**TASK TO COMPLETE:**
Narrow the data below down to the lines containing "column".

**DATA PROVIDED:**

----------------------------------------

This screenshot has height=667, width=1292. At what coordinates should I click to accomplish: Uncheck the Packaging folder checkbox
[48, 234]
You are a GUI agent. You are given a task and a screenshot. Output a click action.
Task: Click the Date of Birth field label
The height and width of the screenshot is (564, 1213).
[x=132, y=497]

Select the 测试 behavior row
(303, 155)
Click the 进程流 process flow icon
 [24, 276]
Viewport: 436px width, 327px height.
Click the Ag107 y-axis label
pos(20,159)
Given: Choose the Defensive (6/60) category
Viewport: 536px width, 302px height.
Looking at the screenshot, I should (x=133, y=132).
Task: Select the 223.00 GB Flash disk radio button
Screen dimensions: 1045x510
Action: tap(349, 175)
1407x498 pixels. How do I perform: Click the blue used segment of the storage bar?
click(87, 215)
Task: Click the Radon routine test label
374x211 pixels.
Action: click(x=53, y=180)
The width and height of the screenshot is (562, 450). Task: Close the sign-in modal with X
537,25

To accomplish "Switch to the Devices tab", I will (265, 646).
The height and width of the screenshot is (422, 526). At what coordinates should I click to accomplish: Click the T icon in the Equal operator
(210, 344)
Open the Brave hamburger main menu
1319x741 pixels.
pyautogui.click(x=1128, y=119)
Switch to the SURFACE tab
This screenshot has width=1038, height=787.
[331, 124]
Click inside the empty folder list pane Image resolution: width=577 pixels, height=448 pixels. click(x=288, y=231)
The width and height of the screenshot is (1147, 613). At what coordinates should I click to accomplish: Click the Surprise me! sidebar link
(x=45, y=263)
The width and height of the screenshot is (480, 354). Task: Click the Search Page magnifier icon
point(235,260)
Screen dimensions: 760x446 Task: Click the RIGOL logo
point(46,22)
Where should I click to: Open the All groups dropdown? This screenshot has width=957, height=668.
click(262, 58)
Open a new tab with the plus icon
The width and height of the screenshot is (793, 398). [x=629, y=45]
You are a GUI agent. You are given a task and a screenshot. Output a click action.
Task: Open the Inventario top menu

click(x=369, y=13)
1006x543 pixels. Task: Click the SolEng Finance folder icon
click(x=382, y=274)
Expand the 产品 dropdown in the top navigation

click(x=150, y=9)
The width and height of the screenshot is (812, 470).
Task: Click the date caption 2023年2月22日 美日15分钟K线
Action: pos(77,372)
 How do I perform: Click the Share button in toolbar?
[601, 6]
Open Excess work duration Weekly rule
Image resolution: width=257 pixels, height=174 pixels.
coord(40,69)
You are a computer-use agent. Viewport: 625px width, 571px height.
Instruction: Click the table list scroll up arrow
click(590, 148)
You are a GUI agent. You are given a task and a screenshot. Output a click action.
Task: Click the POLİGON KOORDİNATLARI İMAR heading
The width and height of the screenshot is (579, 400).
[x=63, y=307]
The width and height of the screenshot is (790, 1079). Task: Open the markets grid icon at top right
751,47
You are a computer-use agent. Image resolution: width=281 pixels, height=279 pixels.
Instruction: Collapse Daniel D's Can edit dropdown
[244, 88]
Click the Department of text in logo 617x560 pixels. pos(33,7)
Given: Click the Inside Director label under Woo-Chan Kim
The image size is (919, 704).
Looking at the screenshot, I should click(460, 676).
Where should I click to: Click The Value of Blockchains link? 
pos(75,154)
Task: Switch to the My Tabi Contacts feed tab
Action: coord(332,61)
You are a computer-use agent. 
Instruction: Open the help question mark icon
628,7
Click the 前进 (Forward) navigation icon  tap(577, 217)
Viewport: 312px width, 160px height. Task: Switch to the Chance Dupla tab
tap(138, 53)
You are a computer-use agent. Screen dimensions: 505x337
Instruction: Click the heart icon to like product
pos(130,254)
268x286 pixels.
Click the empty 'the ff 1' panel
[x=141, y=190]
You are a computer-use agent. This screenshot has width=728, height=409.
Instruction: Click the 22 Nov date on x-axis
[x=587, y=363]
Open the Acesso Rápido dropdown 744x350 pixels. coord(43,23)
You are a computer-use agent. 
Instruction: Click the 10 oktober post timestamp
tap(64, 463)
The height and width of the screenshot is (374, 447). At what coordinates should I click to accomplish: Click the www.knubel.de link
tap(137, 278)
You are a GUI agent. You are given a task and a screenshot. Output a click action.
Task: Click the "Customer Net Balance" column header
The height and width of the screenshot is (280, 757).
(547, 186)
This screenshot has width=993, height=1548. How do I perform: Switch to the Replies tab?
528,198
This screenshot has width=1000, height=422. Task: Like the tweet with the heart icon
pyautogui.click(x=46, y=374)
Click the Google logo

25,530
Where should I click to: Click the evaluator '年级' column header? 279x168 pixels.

----------------------------------------

**ANSWER TO THE PROBLEM:**
Task: Click the "Customer Net Balance" column header
Where should I click to: Click the evaluator '年级' column header? 279x168 pixels.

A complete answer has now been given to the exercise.